Y más adelante continuó en los siguientes términos: «Vuestras empresas, frutos maravillosos de vuestros esfuerzos, ¿no son acaso causa de disgusto y de oposición? Las estructuras mecánicas y burocráticas funcionan perfectamente; las estructuras humanas, todavía no. La empresa, que es, por su exigencia constitucional, una colaboración, un acuerdo, una armonía, ¿no es todavía hoy un choque de espíritus y de intereses? ¿Y no viene a ser considerada a veces como un motivo de acusación contra quien la ha constituido, la dirige y la administra? ¿No se dice de vosotros que sois los capitalistas y los únicos culpables? ¿No sois el blanco de la dialéctica social? Debe haber, pues, algo profundamente desviado, radicalmente insuficiente en el mismo sistema, si da origen a tales reacciones sociales».
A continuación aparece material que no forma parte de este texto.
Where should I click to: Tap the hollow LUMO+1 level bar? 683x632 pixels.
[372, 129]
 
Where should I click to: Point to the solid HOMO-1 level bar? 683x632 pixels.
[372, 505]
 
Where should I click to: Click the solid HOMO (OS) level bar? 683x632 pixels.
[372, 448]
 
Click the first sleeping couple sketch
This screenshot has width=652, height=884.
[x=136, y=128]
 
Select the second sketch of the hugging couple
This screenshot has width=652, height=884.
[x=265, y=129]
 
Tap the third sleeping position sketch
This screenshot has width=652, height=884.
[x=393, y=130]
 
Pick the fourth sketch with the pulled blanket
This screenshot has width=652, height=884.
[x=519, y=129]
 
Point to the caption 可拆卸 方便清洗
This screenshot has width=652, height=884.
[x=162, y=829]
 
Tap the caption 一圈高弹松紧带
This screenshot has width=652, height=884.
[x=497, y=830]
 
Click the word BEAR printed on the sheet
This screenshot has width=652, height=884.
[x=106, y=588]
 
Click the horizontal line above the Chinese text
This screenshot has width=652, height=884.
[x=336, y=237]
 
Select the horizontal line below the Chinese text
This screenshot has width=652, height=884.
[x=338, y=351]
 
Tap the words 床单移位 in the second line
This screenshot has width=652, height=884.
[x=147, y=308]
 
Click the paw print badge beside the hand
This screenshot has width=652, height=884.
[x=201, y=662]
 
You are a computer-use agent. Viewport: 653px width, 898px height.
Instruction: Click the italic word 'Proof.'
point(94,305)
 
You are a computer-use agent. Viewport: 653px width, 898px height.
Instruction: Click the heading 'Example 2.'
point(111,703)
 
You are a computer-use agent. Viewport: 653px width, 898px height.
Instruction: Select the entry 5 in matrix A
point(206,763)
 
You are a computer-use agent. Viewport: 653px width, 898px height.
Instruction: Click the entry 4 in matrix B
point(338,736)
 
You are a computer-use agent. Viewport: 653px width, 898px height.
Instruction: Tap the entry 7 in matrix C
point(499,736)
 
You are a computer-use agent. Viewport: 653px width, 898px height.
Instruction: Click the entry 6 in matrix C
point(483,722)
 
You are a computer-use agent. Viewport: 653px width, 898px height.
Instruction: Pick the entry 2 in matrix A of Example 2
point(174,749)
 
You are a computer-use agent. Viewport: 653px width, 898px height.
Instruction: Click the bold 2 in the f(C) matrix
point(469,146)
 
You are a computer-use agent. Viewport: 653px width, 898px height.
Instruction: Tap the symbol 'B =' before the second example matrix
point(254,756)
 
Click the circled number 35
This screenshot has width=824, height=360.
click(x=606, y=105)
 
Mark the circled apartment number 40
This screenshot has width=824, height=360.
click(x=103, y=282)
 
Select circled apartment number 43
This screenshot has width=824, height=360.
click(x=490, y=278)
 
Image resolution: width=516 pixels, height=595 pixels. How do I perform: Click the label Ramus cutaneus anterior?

Y Pablo VI, después de manifestar su comprensión por las dificultades, tanto interiores como exteriores que se oponen a «la elaboración de una nueva sociología fundada sobre la concepción cristiana de la vida», alabó sus propósitos y sus esfuerzos; y lejos de propiciar un cambio violento y revolucionario, consideró que «la gradualidad , con tal que sea progresiva, es sabia y prudente». Y les estimuló a ser «los pilotos en la formación de una sociedad más justa, más pacifica, más fraterna»1.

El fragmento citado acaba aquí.